On the 1st Grace woke up bleeding from the month (sign of low platelets) so we were back to CVH for platelets. When they did her CBC, her platelet count was 6 (heathy kids it's 400). With a platelet count of 6 the smallest bump could be tragic so we were admitted in order to guarantee Grace would stay inactive until her counts recovered. Tues.'s CBC showed she needed RBC again so after another transfusion we were discharged and got home last night at 8pm.

Now I'm sure you understand why I haven't had time to post a blog... life has been hectic! Poppa (my dad) is over playing with Grace so I could send this update and bath Griffin (must be done weekly to ensure he doesn't make Grace sick).

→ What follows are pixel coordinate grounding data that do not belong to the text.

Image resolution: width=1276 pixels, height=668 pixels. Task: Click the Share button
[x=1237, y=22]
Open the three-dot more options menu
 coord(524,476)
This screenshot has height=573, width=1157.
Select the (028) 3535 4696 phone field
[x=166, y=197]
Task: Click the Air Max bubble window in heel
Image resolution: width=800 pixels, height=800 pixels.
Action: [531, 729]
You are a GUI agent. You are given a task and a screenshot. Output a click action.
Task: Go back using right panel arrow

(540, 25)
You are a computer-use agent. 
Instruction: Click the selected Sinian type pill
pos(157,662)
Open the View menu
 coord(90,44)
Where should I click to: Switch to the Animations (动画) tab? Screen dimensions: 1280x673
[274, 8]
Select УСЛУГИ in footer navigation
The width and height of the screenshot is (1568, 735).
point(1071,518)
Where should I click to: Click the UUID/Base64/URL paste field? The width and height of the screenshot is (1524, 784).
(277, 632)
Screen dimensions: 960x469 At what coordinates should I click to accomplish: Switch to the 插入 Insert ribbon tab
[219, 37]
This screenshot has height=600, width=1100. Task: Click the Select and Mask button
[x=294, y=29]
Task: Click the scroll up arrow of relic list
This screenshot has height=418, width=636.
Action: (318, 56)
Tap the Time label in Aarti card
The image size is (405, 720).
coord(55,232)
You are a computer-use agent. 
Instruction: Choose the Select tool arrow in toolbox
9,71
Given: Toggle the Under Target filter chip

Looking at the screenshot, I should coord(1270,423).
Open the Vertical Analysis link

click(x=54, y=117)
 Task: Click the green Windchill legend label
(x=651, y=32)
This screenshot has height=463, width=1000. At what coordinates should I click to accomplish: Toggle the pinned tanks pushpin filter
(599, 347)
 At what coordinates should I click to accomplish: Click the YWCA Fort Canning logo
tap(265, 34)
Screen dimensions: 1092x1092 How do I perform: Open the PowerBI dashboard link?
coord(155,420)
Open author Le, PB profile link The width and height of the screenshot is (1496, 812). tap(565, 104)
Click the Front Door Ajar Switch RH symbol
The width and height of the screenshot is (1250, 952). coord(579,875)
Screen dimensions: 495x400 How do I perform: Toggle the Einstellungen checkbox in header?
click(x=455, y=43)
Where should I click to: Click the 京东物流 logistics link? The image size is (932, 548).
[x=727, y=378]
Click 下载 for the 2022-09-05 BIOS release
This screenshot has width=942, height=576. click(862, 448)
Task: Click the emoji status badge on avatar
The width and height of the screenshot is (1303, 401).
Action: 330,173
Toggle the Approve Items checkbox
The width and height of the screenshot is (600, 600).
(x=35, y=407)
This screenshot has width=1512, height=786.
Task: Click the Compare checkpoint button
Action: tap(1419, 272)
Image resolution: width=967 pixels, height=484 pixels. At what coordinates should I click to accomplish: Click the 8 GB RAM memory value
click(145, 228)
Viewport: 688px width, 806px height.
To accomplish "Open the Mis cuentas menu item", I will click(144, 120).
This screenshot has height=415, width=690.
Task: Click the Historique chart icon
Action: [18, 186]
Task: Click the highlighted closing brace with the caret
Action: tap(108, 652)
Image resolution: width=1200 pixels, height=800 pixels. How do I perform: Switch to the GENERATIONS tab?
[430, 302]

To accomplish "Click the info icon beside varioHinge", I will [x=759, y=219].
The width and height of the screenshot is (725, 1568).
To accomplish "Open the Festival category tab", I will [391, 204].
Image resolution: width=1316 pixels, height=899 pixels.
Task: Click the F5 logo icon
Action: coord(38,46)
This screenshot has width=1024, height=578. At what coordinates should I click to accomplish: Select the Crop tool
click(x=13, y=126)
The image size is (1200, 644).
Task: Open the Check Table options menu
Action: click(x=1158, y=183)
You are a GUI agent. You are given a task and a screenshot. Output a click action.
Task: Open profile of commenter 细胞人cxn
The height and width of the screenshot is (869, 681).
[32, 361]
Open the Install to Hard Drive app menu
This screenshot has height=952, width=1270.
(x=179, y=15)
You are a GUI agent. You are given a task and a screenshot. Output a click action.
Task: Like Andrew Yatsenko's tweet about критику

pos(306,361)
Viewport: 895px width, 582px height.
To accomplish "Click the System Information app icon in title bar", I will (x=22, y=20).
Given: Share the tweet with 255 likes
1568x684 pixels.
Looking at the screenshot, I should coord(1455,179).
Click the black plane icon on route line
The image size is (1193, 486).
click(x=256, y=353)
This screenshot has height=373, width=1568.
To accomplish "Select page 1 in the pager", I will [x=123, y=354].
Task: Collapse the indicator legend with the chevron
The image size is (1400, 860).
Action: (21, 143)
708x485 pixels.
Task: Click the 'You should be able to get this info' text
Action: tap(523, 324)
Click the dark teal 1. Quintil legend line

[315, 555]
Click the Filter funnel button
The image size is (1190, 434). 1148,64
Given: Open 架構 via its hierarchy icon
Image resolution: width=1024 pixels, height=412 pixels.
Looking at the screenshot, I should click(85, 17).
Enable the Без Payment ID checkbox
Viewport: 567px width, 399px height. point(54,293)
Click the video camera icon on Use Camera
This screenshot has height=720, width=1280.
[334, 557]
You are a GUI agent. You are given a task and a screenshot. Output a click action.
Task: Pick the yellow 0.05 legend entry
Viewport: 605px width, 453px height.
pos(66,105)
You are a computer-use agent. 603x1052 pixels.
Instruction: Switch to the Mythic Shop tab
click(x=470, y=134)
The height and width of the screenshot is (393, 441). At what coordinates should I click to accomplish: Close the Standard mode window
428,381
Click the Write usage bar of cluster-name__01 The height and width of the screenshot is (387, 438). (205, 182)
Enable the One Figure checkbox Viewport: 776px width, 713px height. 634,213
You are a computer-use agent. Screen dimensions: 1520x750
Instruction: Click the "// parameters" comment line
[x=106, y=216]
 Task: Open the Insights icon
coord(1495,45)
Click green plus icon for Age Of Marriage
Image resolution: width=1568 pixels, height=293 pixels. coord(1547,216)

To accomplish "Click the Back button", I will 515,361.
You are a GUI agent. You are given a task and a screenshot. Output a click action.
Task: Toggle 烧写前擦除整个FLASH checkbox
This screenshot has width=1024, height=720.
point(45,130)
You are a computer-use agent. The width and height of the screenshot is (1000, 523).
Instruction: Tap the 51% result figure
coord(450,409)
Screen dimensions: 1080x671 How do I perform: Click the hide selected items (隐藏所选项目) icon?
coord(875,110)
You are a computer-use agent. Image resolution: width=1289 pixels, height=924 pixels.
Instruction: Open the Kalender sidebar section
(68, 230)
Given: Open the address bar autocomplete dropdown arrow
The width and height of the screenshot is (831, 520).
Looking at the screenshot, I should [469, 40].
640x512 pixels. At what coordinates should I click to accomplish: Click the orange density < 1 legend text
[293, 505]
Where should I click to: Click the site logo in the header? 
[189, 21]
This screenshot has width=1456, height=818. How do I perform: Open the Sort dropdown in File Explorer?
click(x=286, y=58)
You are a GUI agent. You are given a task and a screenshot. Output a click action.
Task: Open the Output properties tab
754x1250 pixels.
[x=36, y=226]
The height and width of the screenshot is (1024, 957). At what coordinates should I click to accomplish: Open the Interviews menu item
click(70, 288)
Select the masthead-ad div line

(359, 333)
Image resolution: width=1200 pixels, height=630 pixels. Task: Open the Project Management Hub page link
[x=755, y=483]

Again your generosity during this special time of year has been unbelievable. Special thanks to Sue and her friend Helena who each cut 10 inches of their hair off to donate to make wigs for children with cancer as well as fund raise for Grace. Also thank you to Alex's, Sherri's and Poppa's work who all collected money during Xmas parties for Graces fund. I have been declined for LTD so we are officially living on one income. I'm not sure how Ian finds the energy to still work but he does, he's my "godsend". Sheila... thank-you for your efforts in order to hopefully secure benefits for us will I'm off caring for Grace. What can I say... we are surrounded by wonderful people and somehow that makes this devastating time manageable.

Sincerely,
Ian, Les & Grace

P.S. HP has generously donated a lap top to Grace so that she can stay in touch (via web cam) with her grandparents and pets while she's in isolation at HSC. She has agreed to lend it to me so that I am able to more conveniently & regularly update this blogger from the hospital. Also... Alex and a good family friend Mark are creating a website for Grace. We'll let you all know the address once it is complete.